Stored records:
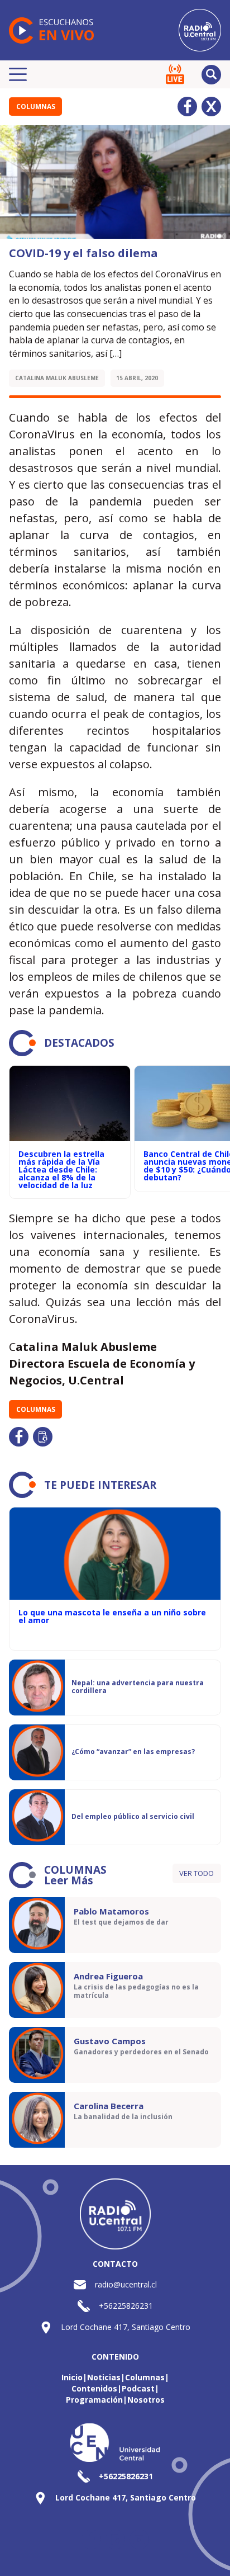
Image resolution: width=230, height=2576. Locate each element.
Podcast (138, 2388)
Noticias (104, 2377)
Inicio (72, 2377)
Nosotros (146, 2399)
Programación (94, 2399)
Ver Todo (196, 1873)
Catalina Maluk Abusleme (57, 378)
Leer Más (68, 1880)
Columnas (35, 106)
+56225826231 (126, 2305)
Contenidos (94, 2388)
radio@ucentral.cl (126, 2284)
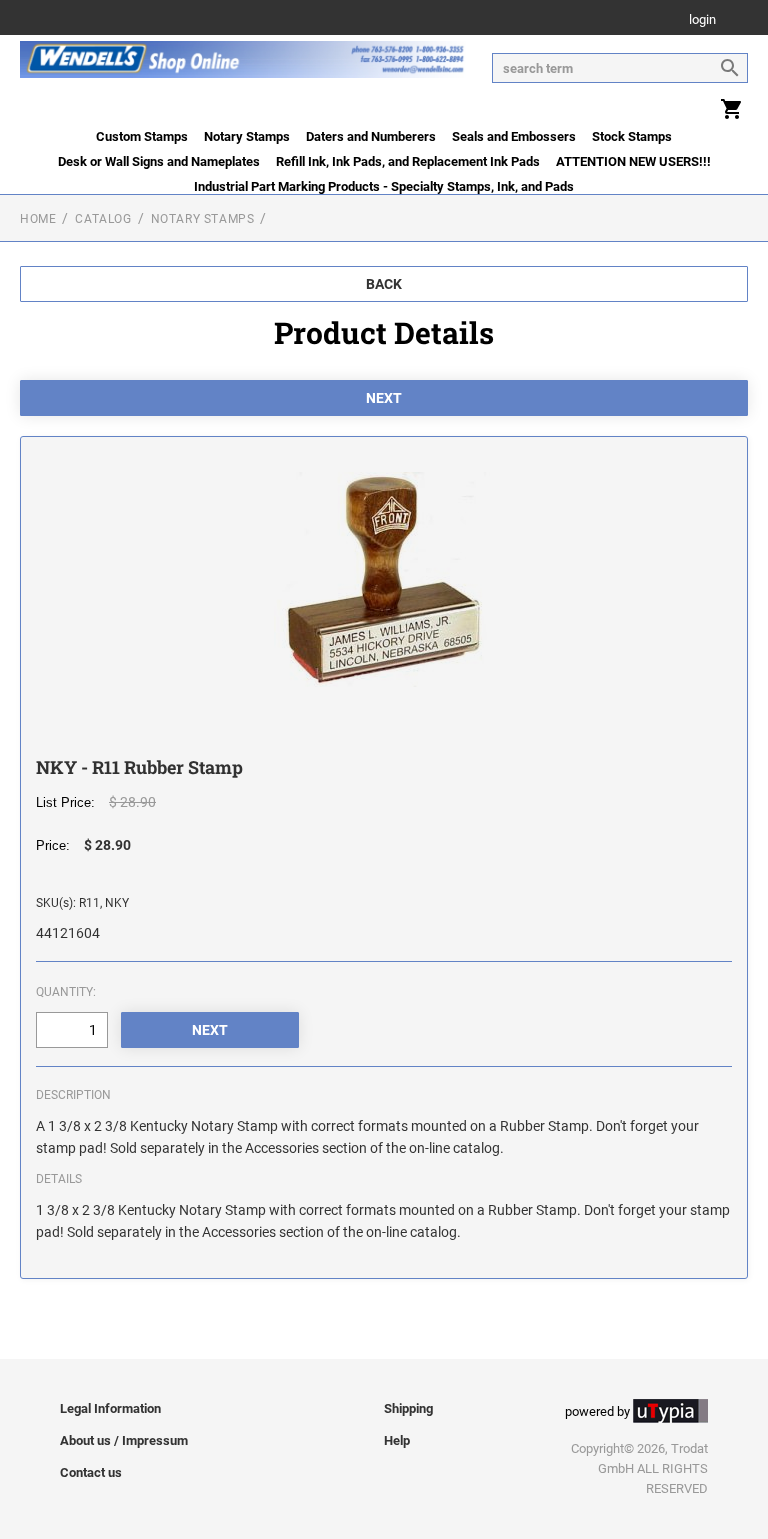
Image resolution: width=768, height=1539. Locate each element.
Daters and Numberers (371, 136)
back (384, 284)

Exercise goal: Output, exactly and with no pictures, every line from the one that contains "Columnas (35, 106)" through the final line of the entries.

Your response:
Columnas (35, 106)
+56225826231 (126, 2305)
Contenidos (94, 2388)
radio@ucentral.cl (126, 2284)
Image resolution: width=768, height=1539. Locate each element.
Daters and Numberers (371, 136)
back (384, 284)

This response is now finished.